Photothermographic elements of the invention can contain matting agents such as starch, titanium dioxide, zinc oxide, silica, and polymeric beads including beads of the type described in U.S. Pat. Nos. 2,992,101 and 2,701,245.

The photothermographic elements of the present invention may contain antistatic or conducting layers. Such layers may contain soluble salts (e.g., chlorides, nitrates, etc.), evaporated metal layers, ionic polymers such as those described in U.S. Pat. Nos. 2,861,056 and 3,206,312, or insoluble inorganic salts such as those described in U.S. Pat. No. 37428,451.

The photothermographic elements of this invention may also contain electroconductive underlayers to reduce static electricity effects and improve transport through processing equipment. Such layers are described in U.S. Pat. No. 5,310,640.

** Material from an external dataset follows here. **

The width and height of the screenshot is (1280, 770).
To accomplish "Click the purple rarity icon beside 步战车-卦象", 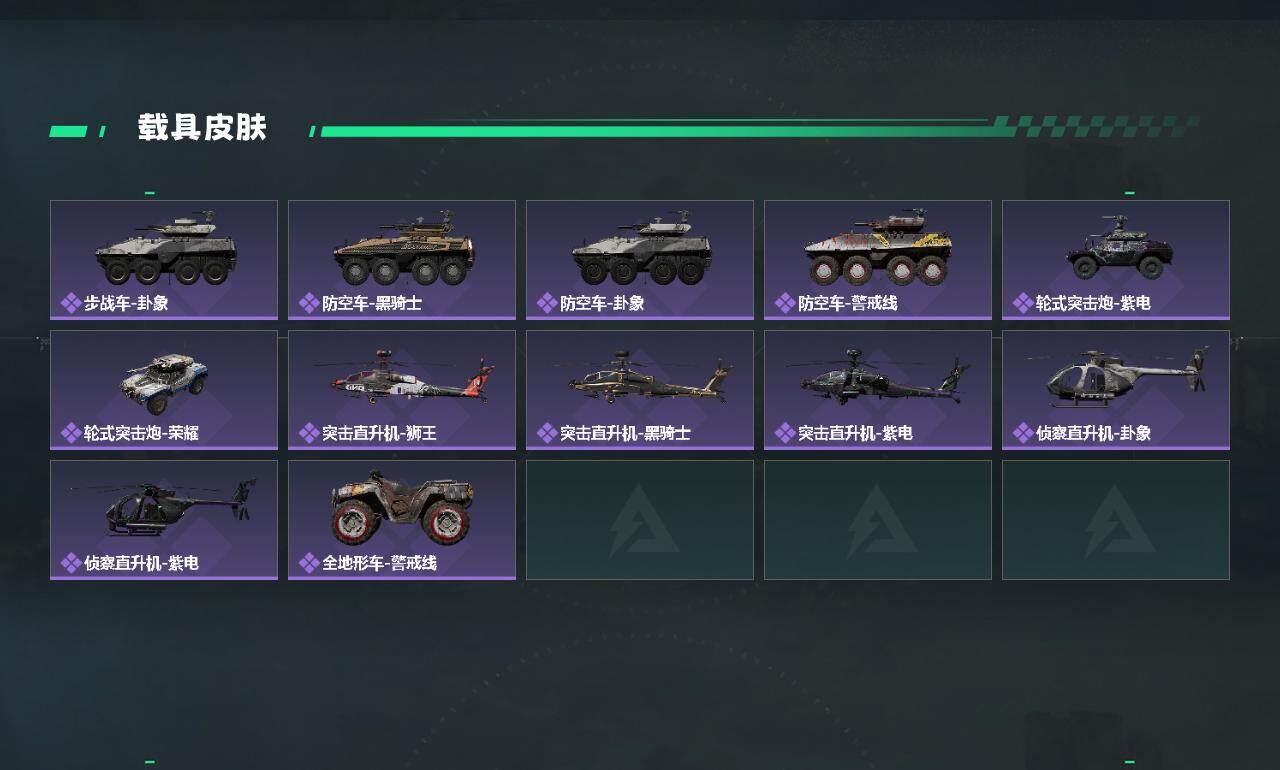I will click(x=71, y=303).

Photothermographic Constructions

The photothermographic elements of this invention may be constructed of one or more layers on a support. Single layer elements should contain the silver halide, the non-photosensitive reducible silver source material, the reducing agent system for the non-photosensitive reducible silver source, the binder, as well as optional materials such as toners, acutance dyes, coating aids, and other adjuvants.

Two layer constructions (often referred to as two-trip constructions because of the coating of two distinct layers on the support) preferably contain silver halide and non-photosensitive reducible silver source in one emulsion layer (usually the layer adjacent to the support) and the reducing agent system and other ingredients in the second layer or distributed between both layers. If desired, the developer and co-developer may be in separate layers. Two layer constructions comprising a single emulsion layer coating containing all the ingredients and a protective topcoat are also envisioned.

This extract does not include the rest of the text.